Hi, how the topic title, I want know how you allocated a matrix on device? For example:

#include <stdio.h>

// Kernel definition
global void MatAdd(float A[N][N], float B[N][N],float C[N][N])
{
int i = threadIdx.x;
int j = threadIdx.y;
C[i][j] = A[i][j] + B[i][j];
}

int main()
{
float **A, **B, **C;
int i,j;

A=(float**)malloc(10*sizeof(float*));
for(i=0; i<10; i++)
	A[i] = (float*)malloc(10*sizeof(float));
B=(float**)malloc(10*sizeof(float*));
for(i=0; i<10; i++)
	B[i] = (float*)malloc(10*sizeof(float));

//And C on device how allocated?

// Kernel invocation with one block of N * N * 1 threads
int numBlocks = 1;
dim3 threadsPerBlock(N, N);
MatAdd<<<numBlocks, threadsPerBlock>>>(A, B, C);

}

Thanks a lot!

Hello,

The simplest way is allocate the matrix in row-major order: http://en.wikipedia…Row-major_order

// size of the matrix

unsigned int sizem = N * N * sizeof(float);

// pointer to the matrix

float* A = NULL;

// allocate NxN element of type float

cudaMalloc( (void**) &A, sizem);

// The same for matrix B and C

Configure and launch your kernel.

int numBlocks = 1;

 dim3 threadsPerBlock(N, N);

 MatAdd<<<numBlocks, threadsPerBlock>>>(A, B, C, N);

The kernel must index the data in row-major order

// Kernel definition

__global__ void MatAdd(float* A, float* B, float* C, N)

{

	// map from threadIdx/BlockIdx to row-major order

	int col = threadIdx.x + blockIdx.x * blockDim.x;

	int row = threadIdx.y + blockIdx.y * blockDim.y;

	// calculate the row-major index

	int gid = row*N + col;

	C[gid] = A[gid] + B[gid];

}

Isn’t there a way to use the matrix with the structure a double ? Example:

// Kernel definition

global void MatAdd(float A[N][N], float B[N][N],float C[N][N])

{

int i = threadIdx.x;

int j = threadIdx.y;

C[i][j] = A[i][j] + B[i][j];

}

No. You will have to always access the matrix as mentioned before:

int i = threadIdx.x;

int j = threadIdx.y;

offset=j+i*N;

C[offset]=A[offset]+B[offset];

In order to allocate on device you just use the following:

float *A;

cudaMalloc((void**)&A, sizeof(float)NN);

So far is the only way. The line “float **A;” has different meaning in CUDA C than the usual 2D matrix.
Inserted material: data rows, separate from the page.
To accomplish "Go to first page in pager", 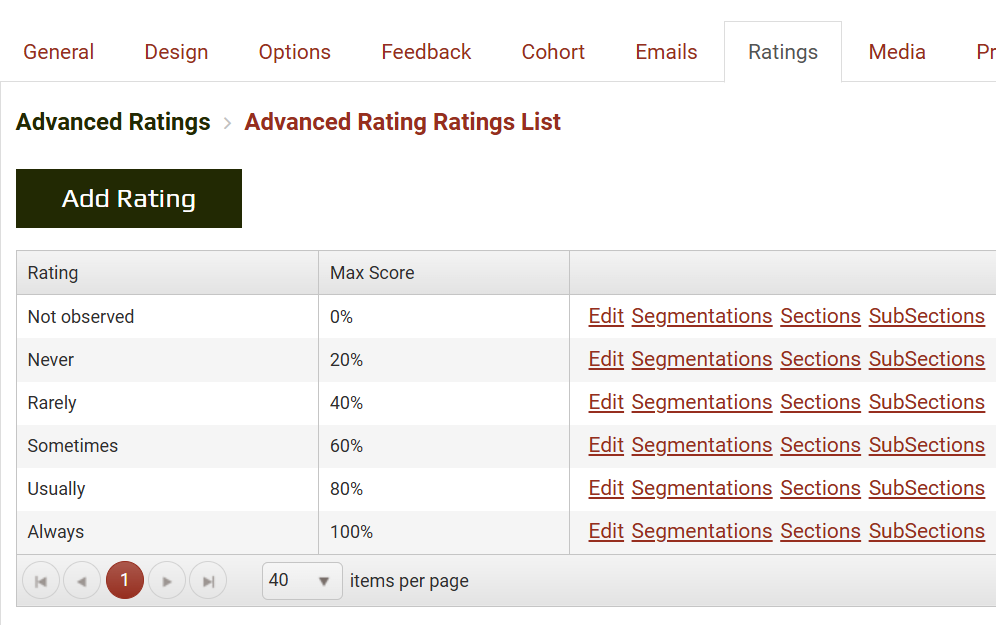I will tap(41, 581).
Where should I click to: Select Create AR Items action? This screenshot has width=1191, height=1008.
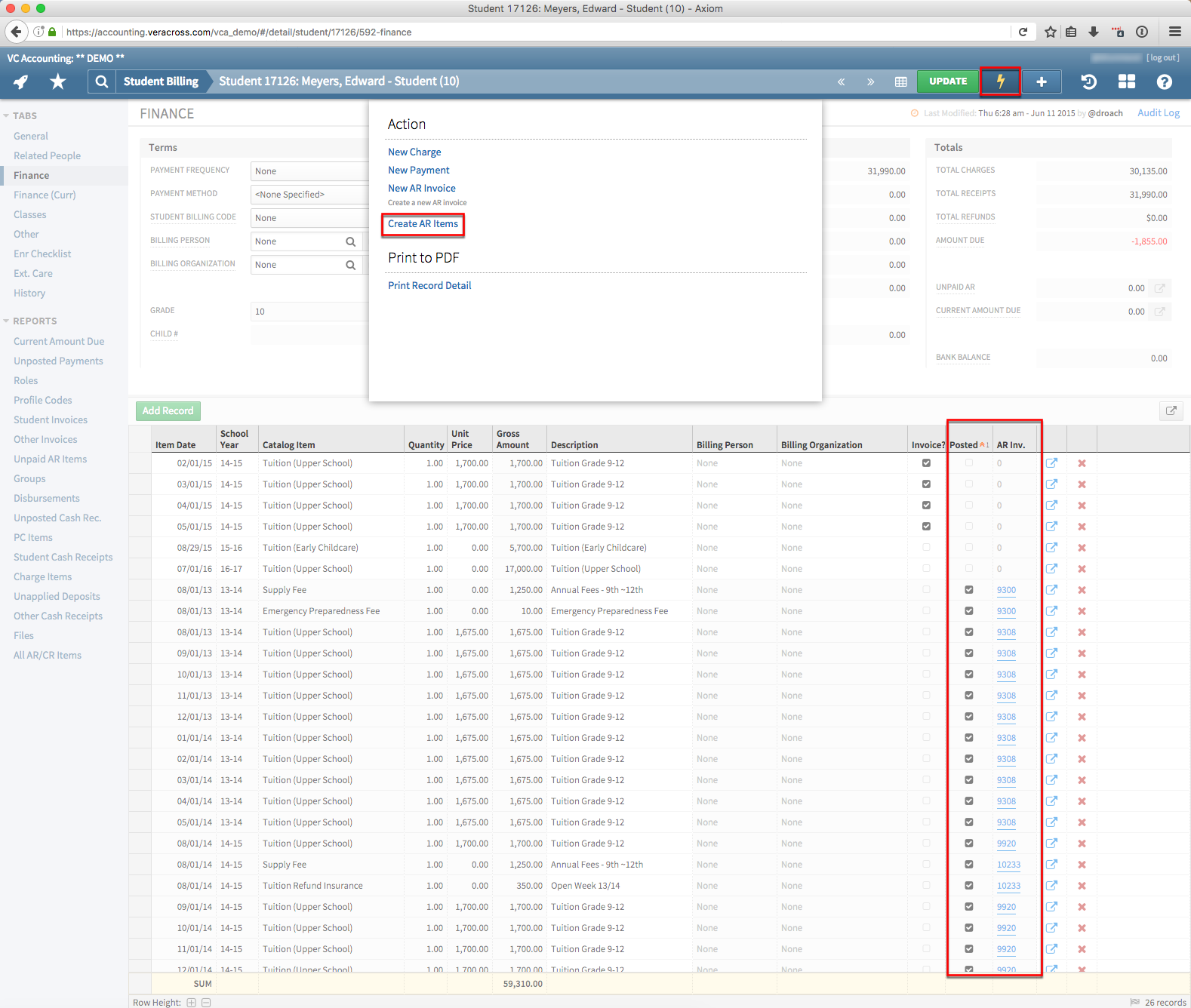[x=423, y=224]
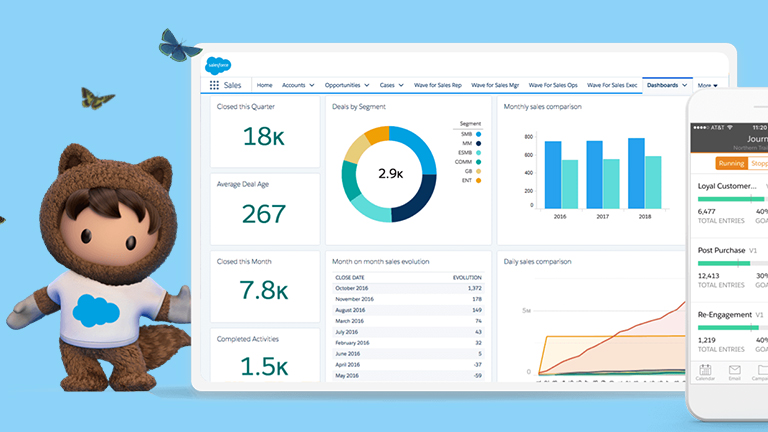Go to the Home tab
The height and width of the screenshot is (432, 768).
[264, 86]
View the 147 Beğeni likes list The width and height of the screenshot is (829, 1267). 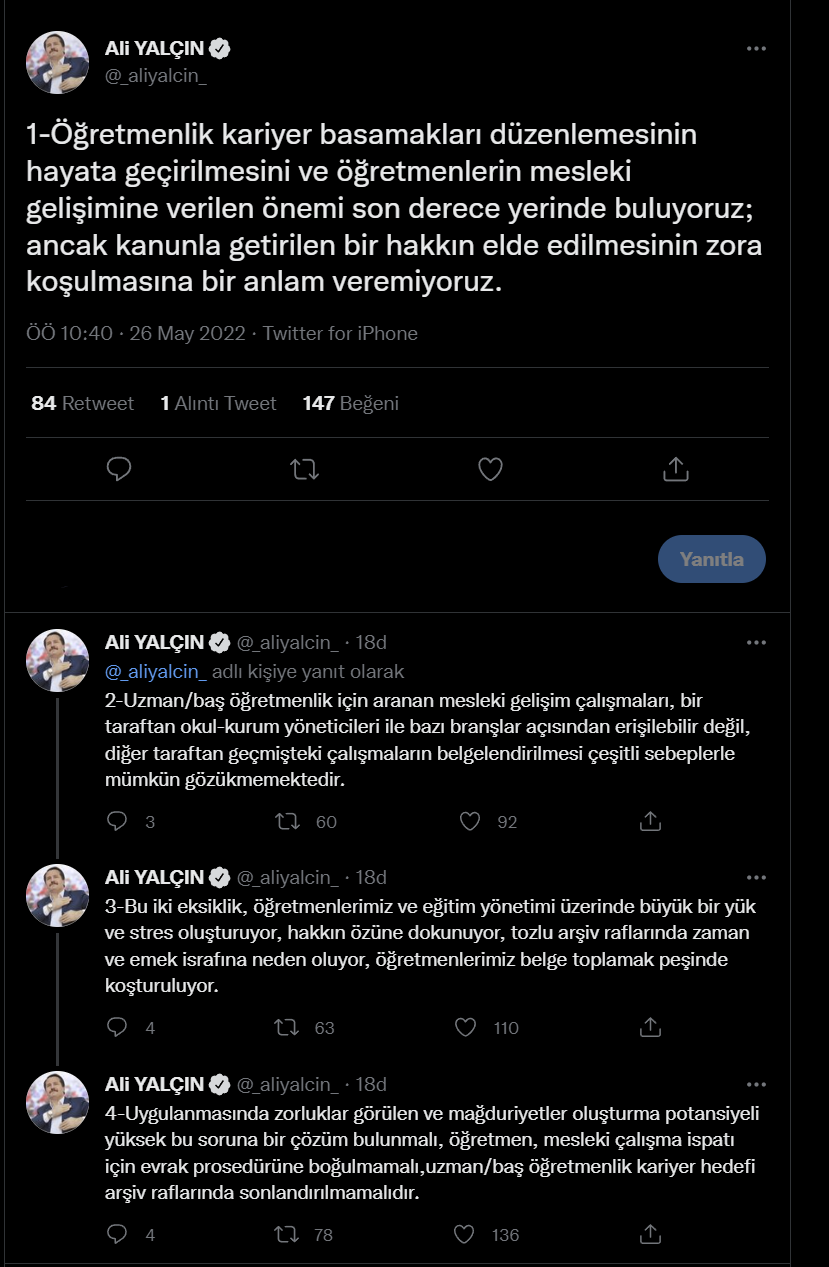351,403
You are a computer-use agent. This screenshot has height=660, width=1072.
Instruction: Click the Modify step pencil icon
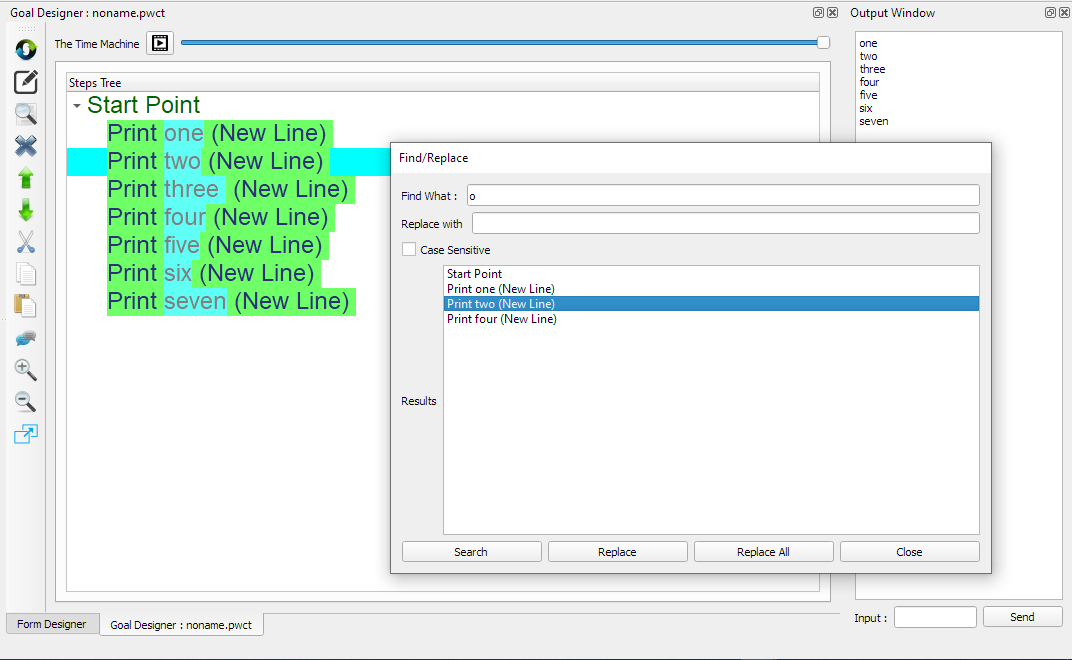(26, 82)
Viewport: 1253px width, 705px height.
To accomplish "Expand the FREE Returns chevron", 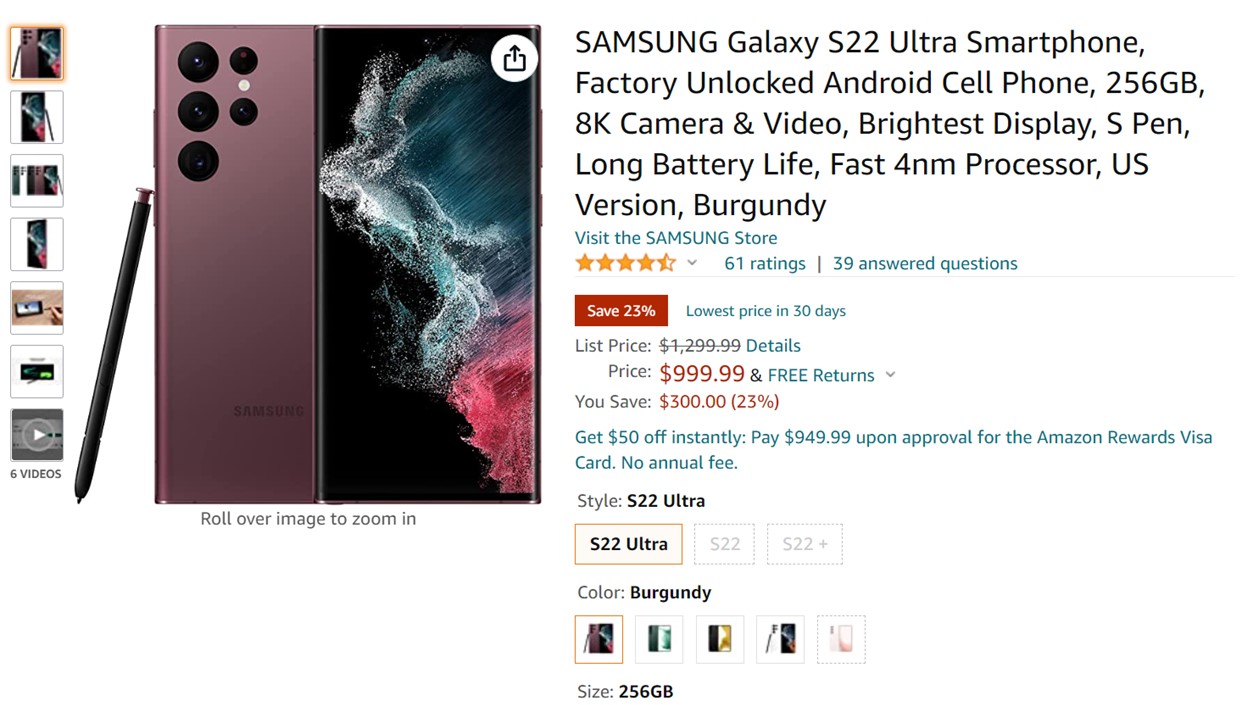I will [890, 375].
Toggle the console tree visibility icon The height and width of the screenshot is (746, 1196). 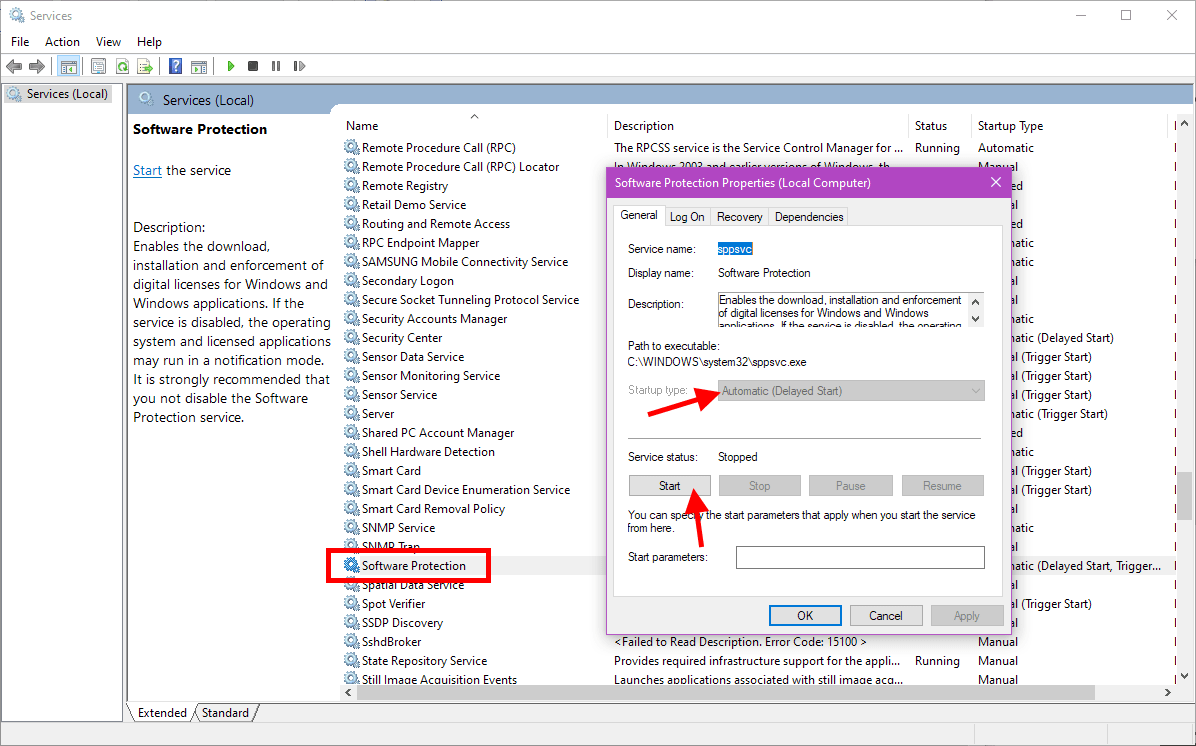[x=68, y=66]
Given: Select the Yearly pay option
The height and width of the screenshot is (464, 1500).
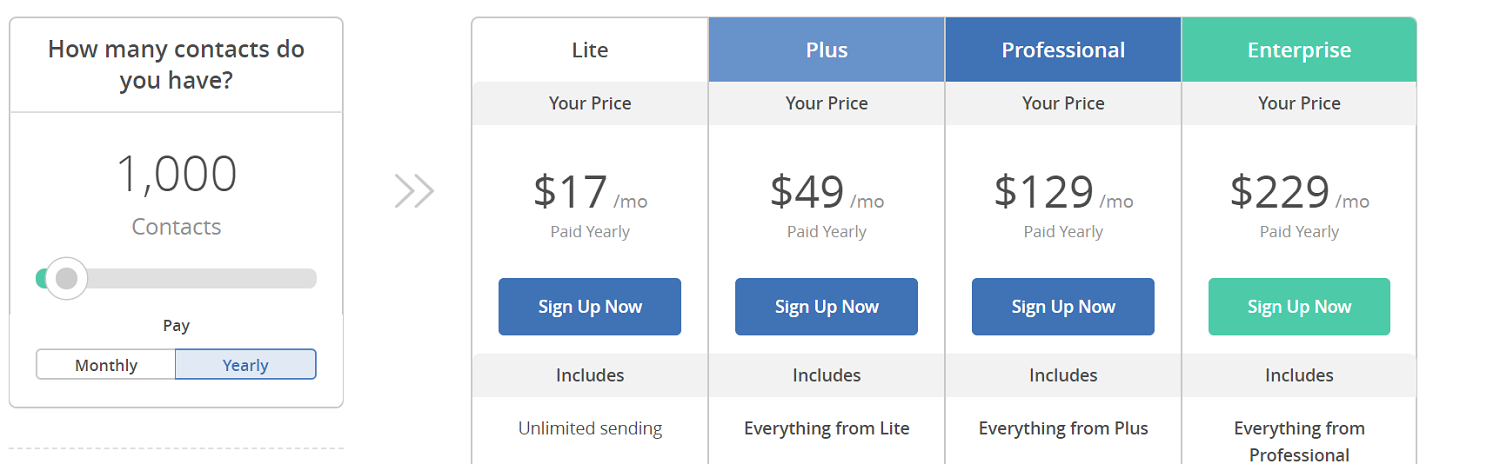Looking at the screenshot, I should [246, 365].
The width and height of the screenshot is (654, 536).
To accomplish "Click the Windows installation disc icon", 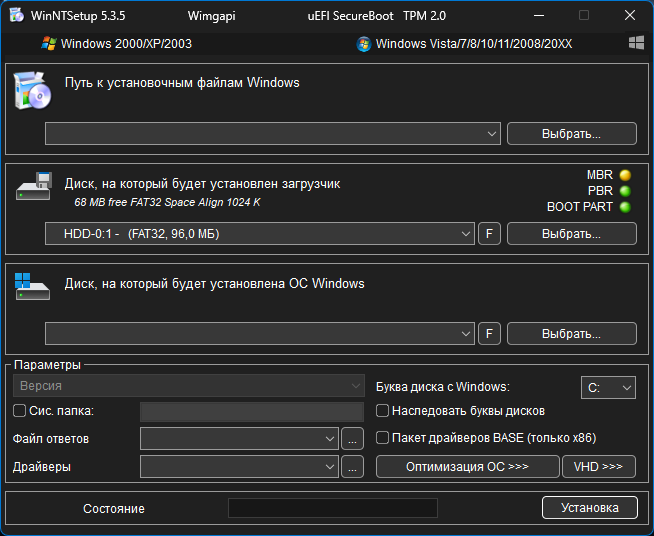I will 32,90.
Just note your access pattern is not coalesced. To improve performance, data in global memory must be accessed in a ‘coalesce way’.

int i = threadIdx.x;

int j = threadIdx.y;

offset=i+j*N; // coalesced :)

C[offset]=A[offset]+B[offset];

Thanks. Good point. I always mix FORTRAN and C formats.